━━━ Data to process ━━━

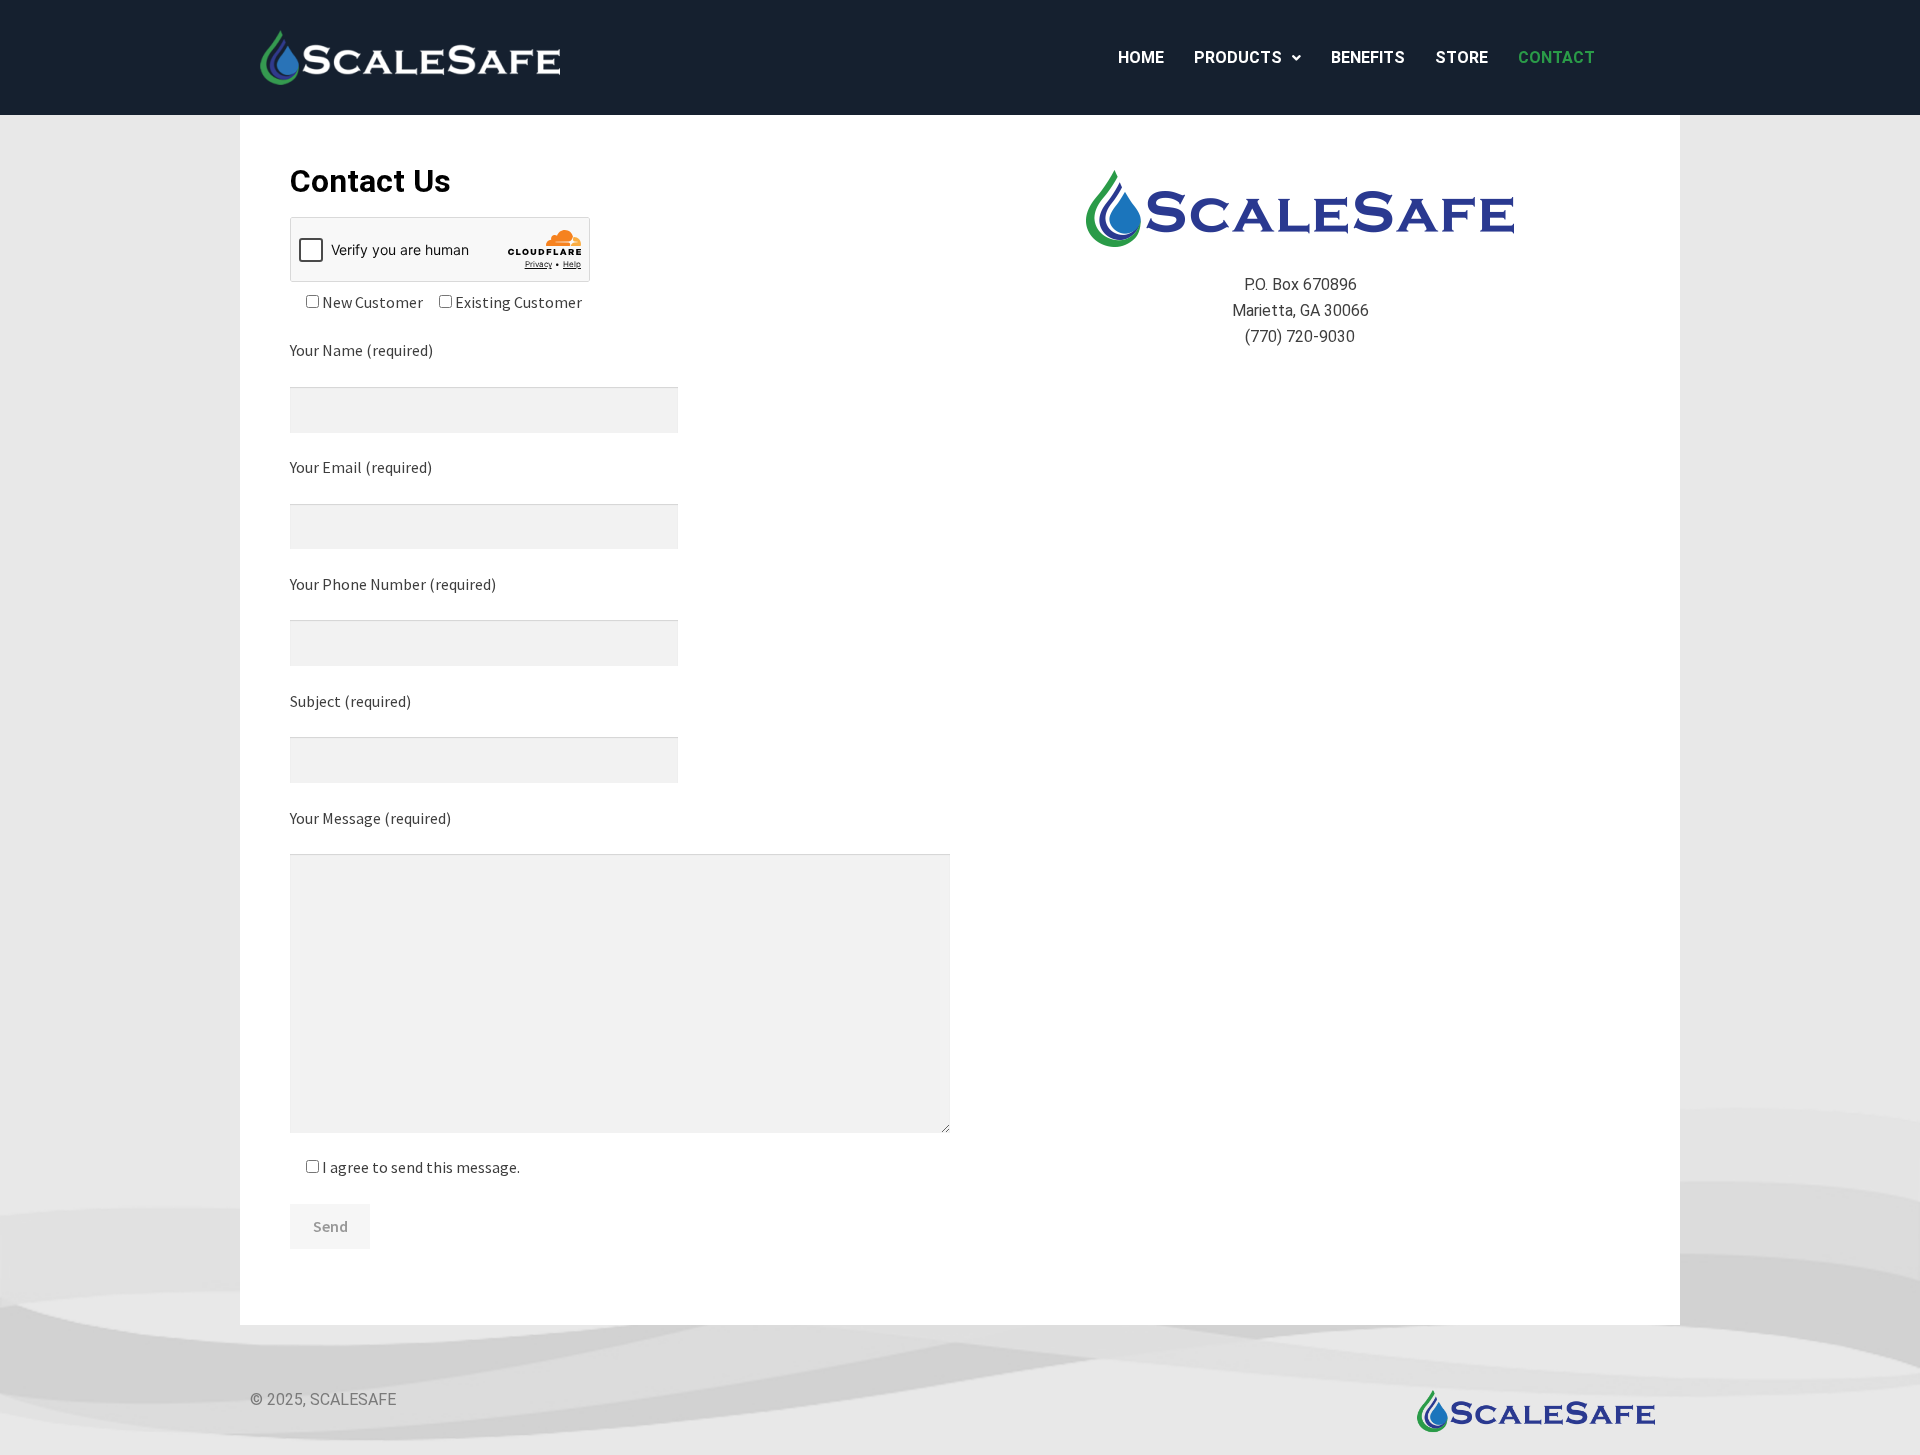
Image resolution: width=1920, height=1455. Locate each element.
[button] (1247, 58)
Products (1238, 57)
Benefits (1368, 57)
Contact (1556, 57)
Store (1461, 57)
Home (1141, 57)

━━━

Task -
Without the pictures, write out every entry exactly as it appears.

Solution for this exercise -
Image resolution: width=1920, height=1455. Locate each element.
[button] (1247, 58)
Products (1238, 57)
Benefits (1368, 57)
Contact (1556, 57)
Store (1461, 57)
Home (1141, 57)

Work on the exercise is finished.